**EXTRACT PROVIDED:**
....................

Using the diverse das spool, determine how many unique stations are represented. Print the duration of each patch in the spool.

In [None]:
diverse_spool = dc.get_example_spool("diverse_das")

### Accessing Patches

Patches are retrieved using iteration or indexing

In [None]:
first_patch = spool[0]
last_patch = spool[-1]

In [None]:
for patch in spool:
    ...    

In [None]:
# spools can also be sliced (sub-indexed)
sub = spool[1:-1]

### **Exercise** (Spool 2)

Sort the diverse spool based on time (using [`Spool.sort`'](https://dascore.org/api/dascore/core/spool/DataFrameSpool/sort.html)), create a sub-spool with the last 4 patches. Print the attrs of each patch in this spool. 

### Selecting

`Spool` contents can be select (filtered) with `Spool.select`

In [None]:
# Return a spool with patches that end before 1990
sub_spool = spool.select(time=(..., '1990-01-01'))
print(sub_spool)

In [None]:
# Return a spool with patches whose station attribute is "wayout"
sub_spool = spool.select(station="wayout")
print(sub_spool)

In [None]:
# Return a spool with patches whose tags meets a unix-style match string
sub_spool = spool.select(tag="*dom")
print(sub_spool)

### **Exercise** (Spool 3)

....................

**BRIEF:**
Write the next portion of the DASCore spool tutorial, picking up after the heading "Exercise (Spool 3)". The listing plays no part in what follows.

**DATASET CONTENT:**
....................

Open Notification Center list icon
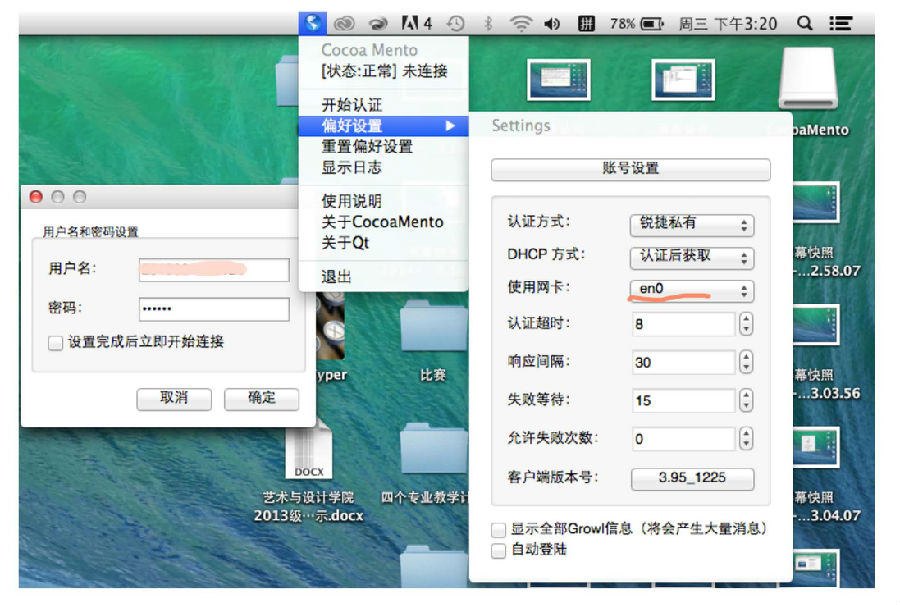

....................

**RESPONSE TO THIS TASK:**
Create a sub-spool by selecting all patches with a station code that ends with an 's'. 

### Chunking
`Spool.chunk` is used to merge contiguous/overlapping patches or create patches of new sizes.

In [None]:
# Chunk spool for 3 second increments with 1 second overlaps
# and keep any segements at the end that don't have the full 3 seconds.
subspool = spool.chunk(time=3, overlap=1, keep_partial=True)

# Merge all contiguous segments along time dimension.
merged_spool = spool.chunk(time=None)

Sometimes the `tolerance` parameter is needed if there are slight gaps in the data. 

### **Exercise** (Spool 4)

Chunk the diverse spool to combine all compatible patches along the time dimension. Determine how many patches remain in the spool. Vary the tolerance parameter over reasonable values. Does this change the result?